EXERCISE PROMPT:
Render this sentence from the text on economists and legal reform in Spanish: "Economists’ narrow, technocratic worldview reflected the evacuation of other normative concerns from the realm of both policy and legal practice."

Meanwhile, the reduction of the role of legislatures in conditioning progressive social reform steered the adaptation of agency policy into easily corruptible commissions. As Berman (2013), Fourcade (2009), and others have noted increasingly in recent years, these commissions became populated by economists rather than lawyers by the 1970s and 1980s contributing to the neoliberal era. This can be explained internally, in part, with reference to the successful professionalization project of the economics discipline—which managed to create “avatars” of itself within the fields of consulting and government policy (Abbott 2005b). However, further reflection upon the changing organization of positive law and legal science during the turn of the twentieth century demonstrates that this professionalization was achieved in a context in which the legal profession removed—less cynically, deferred—indeterminable questions of justice from consideration. Economists’ narrow, technocratic worldview reflected the evacuation of other normative concerns from the realm of both policy and legal practice.

Since the 1970s, progressive sociologists, like their heterodox economist and critical legal studies brethren, remained on the margins of this process, well and “autonomously” institutionalized within the academic system, but removed from practical and professional responsibility. Relative to lawyers, who successfully regained academic authority in the early twentieth century, just as Savigny re-established the role of jurists in Vormärz Germany, progressive sociologists were left “free” to reproduce their discourse with maximal autonomy, but with minimal performative effects.

COLLECTED DATA:
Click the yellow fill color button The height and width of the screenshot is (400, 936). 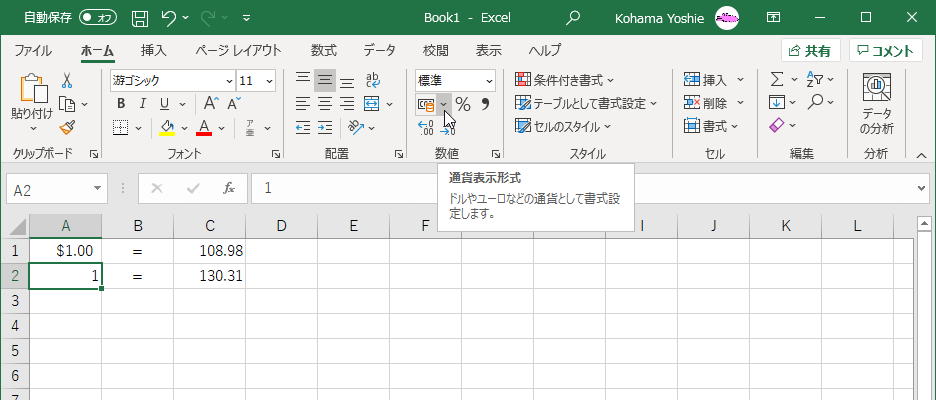(x=167, y=127)
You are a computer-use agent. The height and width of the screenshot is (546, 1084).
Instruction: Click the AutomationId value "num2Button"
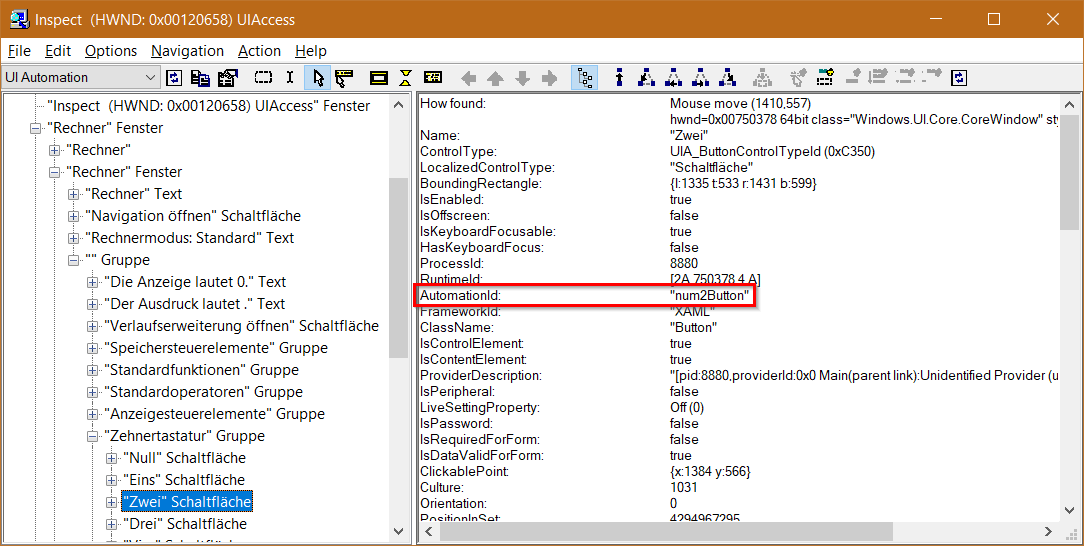(710, 296)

EXERCISE OUTPUT:
La visión del mundo estrecha y tecnocrática de los economistas reflejaba la expulsión de otras preocupaciones normativas del ámbito tanto de las políticas públicas como de la práctica jurídica.